## Task details
A word-for-word repeat of all the data is the goal.

## Material for this task
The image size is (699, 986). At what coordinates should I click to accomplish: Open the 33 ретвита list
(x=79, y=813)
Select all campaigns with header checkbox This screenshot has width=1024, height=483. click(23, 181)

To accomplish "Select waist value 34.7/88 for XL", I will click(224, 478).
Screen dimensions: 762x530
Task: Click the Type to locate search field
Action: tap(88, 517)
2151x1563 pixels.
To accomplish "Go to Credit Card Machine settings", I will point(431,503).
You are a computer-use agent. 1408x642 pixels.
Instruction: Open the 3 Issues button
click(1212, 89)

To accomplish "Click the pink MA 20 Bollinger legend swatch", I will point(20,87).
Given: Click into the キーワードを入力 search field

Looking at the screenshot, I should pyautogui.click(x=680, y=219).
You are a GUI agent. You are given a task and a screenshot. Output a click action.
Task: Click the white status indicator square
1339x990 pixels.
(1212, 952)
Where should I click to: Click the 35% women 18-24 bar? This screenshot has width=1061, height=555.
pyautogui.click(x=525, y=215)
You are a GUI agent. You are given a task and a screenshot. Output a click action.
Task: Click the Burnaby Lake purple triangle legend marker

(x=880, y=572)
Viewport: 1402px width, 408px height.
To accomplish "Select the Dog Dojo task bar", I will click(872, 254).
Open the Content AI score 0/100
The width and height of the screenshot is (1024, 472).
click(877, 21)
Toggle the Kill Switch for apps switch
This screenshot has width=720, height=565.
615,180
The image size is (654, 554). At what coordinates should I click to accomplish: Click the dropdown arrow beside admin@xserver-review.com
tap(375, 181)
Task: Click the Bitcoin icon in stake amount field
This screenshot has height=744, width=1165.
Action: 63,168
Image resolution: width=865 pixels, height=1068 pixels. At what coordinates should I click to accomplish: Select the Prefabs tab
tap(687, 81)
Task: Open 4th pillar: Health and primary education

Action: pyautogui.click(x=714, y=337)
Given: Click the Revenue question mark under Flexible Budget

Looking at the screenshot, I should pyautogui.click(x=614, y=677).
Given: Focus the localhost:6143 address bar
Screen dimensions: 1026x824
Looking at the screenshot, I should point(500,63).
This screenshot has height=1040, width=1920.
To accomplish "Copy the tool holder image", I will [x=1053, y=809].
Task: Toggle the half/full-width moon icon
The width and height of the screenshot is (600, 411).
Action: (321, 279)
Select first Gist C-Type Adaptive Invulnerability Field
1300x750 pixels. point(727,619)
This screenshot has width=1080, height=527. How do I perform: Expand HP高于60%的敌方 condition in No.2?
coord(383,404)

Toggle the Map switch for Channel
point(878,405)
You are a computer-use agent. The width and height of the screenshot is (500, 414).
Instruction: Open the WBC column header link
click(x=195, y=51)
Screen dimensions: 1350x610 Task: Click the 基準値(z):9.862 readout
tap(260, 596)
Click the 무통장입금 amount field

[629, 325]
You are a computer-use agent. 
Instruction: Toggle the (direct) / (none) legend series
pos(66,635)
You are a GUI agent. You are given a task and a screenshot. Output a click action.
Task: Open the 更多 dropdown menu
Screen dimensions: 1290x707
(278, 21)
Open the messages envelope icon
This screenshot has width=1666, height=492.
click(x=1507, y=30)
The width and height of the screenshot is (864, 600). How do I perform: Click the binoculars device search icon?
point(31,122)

## Task answer
The image size is (699, 986). At what coordinates should I click to accomplish: Open the 33 ретвита list
(x=79, y=813)
Select all campaigns with header checkbox This screenshot has width=1024, height=483. click(23, 181)

To accomplish "Select waist value 34.7/88 for XL", I will click(224, 478).
Screen dimensions: 762x530
Task: Click the Type to locate search field
Action: tap(88, 517)
2151x1563 pixels.
To accomplish "Go to Credit Card Machine settings", I will point(431,503).
You are a computer-use agent. 1408x642 pixels.
Instruction: Open the 3 Issues button
click(1212, 89)

To accomplish "Click the pink MA 20 Bollinger legend swatch", I will point(20,87).
Given: Click into the キーワードを入力 search field

Looking at the screenshot, I should pyautogui.click(x=680, y=219).
You are a GUI agent. You are given a task and a screenshot. Output a click action.
Task: Click the white status indicator square
1339x990 pixels.
(1212, 952)
Where should I click to: Click the 35% women 18-24 bar? This screenshot has width=1061, height=555.
pyautogui.click(x=525, y=215)
You are a GUI agent. You are given a task and a screenshot. Output a click action.
Task: Click the Burnaby Lake purple triangle legend marker

(x=880, y=572)
Viewport: 1402px width, 408px height.
To accomplish "Select the Dog Dojo task bar", I will click(872, 254).
Open the Content AI score 0/100
The width and height of the screenshot is (1024, 472).
click(877, 21)
Toggle the Kill Switch for apps switch
This screenshot has width=720, height=565.
615,180
The image size is (654, 554). At what coordinates should I click to accomplish: Click the dropdown arrow beside admin@xserver-review.com
tap(375, 181)
Task: Click the Bitcoin icon in stake amount field
This screenshot has height=744, width=1165.
Action: 63,168
Image resolution: width=865 pixels, height=1068 pixels. At what coordinates should I click to accomplish: Select the Prefabs tab
tap(687, 81)
Task: Open 4th pillar: Health and primary education

Action: pyautogui.click(x=714, y=337)
Given: Click the Revenue question mark under Flexible Budget

Looking at the screenshot, I should pyautogui.click(x=614, y=677).
Given: Focus the localhost:6143 address bar
Screen dimensions: 1026x824
Looking at the screenshot, I should point(500,63).
This screenshot has height=1040, width=1920.
To accomplish "Copy the tool holder image", I will [x=1053, y=809].
Task: Toggle the half/full-width moon icon
The width and height of the screenshot is (600, 411).
Action: (321, 279)
Select first Gist C-Type Adaptive Invulnerability Field
1300x750 pixels. point(727,619)
This screenshot has width=1080, height=527. How do I perform: Expand HP高于60%的敌方 condition in No.2?
coord(383,404)

Toggle the Map switch for Channel
point(878,405)
You are a computer-use agent. The width and height of the screenshot is (500, 414).
Instruction: Open the WBC column header link
click(x=195, y=51)
Screen dimensions: 1350x610 Task: Click the 基準値(z):9.862 readout
tap(260, 596)
Click the 무통장입금 amount field

[629, 325]
You are a computer-use agent. 
Instruction: Toggle the (direct) / (none) legend series
pos(66,635)
You are a GUI agent. You are given a task and a screenshot. Output a click action.
Task: Open the 更多 dropdown menu
Screen dimensions: 1290x707
(278, 21)
Open the messages envelope icon
This screenshot has width=1666, height=492.
click(x=1507, y=30)
The width and height of the screenshot is (864, 600). How do I perform: Click the binoculars device search icon?
point(31,122)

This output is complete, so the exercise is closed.